Be kind and compassionate to one another, forgiving each other, just as in Christ God forgave you. Ephesians 4:31

5 Comments

  1. David says:

    Yes, I agree with all that – more questions than answers! Also the forgetting – I agree with Kingsolver – it’s not something you forget but isn’t that perhaps the reason forgiveness is so important in the quest to move forward in life – it’s a bit like leaving a prison cell behind – without forgiveness the door remains locked. When we really push through to the kind of mutual forgiveness that restores the relationship the door is open, the key may even be thrown away but the physical cell and its memory remain. We, hopefully, are no longer its prisoner.

  2. Chul says:

    Thanks for taking the time to ponder and post: I’m definitely leaving all of this with more questions than answers (definitely the way it should be!!) Next week’s sermon on Love perhaps? That bit from Poisonwood is right at the end. I quite like that it is stripped of any religious connotations, and is just about raw forgiveness – perhaps the most elusive forgiveness of all.

    1. Chul says:

      (as an addend, forgiving and forgetting. Now that is an interesting relationship, and is the one that I think Kingsolver is hitting upon? To forgive is one thing. To forget is quite another…)

  3. Chul says:

    I was very much looking forward to the ‘forgiveness’ instalment, mostly because I still have no idea what forgiveness really means. There are people in my past who I think I have forgiven, but when I scrutinise the issue carefully I’m not sure I could put my hand on my heart and say that it is so. But I also feel a very significant dislocation between love and forgiveness: I unconditionally love some who I will never forgive, and forgive many who I have no love for. It’s very interesting that you draw the link between forgiveness and control, which perhaps brings it full circle to the thorny issue of confession.

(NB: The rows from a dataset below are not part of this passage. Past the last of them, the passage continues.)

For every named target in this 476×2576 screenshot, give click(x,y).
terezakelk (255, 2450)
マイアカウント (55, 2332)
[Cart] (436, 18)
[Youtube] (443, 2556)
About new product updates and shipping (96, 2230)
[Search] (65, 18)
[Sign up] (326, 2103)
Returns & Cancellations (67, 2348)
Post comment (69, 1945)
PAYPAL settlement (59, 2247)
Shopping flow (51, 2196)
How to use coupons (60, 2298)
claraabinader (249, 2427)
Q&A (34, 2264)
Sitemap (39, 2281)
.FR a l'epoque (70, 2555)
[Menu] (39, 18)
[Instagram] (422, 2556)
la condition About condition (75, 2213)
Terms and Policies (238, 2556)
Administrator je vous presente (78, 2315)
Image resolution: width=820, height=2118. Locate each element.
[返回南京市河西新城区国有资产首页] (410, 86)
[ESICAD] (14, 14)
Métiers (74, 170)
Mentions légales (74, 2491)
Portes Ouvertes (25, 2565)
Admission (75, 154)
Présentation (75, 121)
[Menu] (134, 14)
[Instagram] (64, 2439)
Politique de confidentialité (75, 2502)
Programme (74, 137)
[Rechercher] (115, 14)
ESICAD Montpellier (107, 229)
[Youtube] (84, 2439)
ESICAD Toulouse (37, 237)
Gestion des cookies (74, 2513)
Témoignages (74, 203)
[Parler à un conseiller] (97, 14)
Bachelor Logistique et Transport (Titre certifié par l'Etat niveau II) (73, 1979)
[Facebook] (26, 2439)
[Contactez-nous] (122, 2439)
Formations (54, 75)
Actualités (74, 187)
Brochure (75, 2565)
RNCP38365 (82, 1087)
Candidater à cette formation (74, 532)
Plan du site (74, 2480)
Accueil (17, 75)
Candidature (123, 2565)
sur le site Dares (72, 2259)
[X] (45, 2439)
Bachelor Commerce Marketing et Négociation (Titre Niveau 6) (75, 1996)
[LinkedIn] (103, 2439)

    It was happenchance that I was reading the Poisonwood Bible this week, which has one of the most cutting quotes about forgiveness I think I’ve ever come across, and one which feels very real.

    “Mother, you can still hold on, but forgive. Forgive. And give for long as we both shall live. I forgive you, mother. I shall turn the hearts of the father to the children, and the hearts of the children to their fathers. The teeth at your bones are your own. The hunger is yours. Forgiveness is yours. The sins of the fathers belong to you, and to the forest, and even to the ones in iron bracelets. And here you stand remembering their songs. Listen. Slide the weight from your shoulders and move forward. You are afraid you might forget, but you never will. You will forgive and remember. Move on. Walk forward into the light.”

    1. David says:

      I read the Poisonwood Bible a couple of years ago but don’t remember that quote – really interesting you should come across that this week, I need to think more about what she is seeking to say here.
      As for knowing we have forgiven – I am still working on that one. I think that those we don’t love or have long term connections with, we can release and more importantly release ourselves without what I have described as forgiveness. There is little need for reconciliation, more a letting go.
      When it comes to those we ‘love’ (now there’s another big subject), I believe that the journey of mutual forgiveness and reconciliation is the only route to those relationships being healthy and for us to have a relatively untainted future. This may apply not only to the relationship in question but also to other relationships we have with those close to us.
      Thanks again for taking the time – your feedback is extremely valuable in developing my own understanding, which is definitely a work in progress!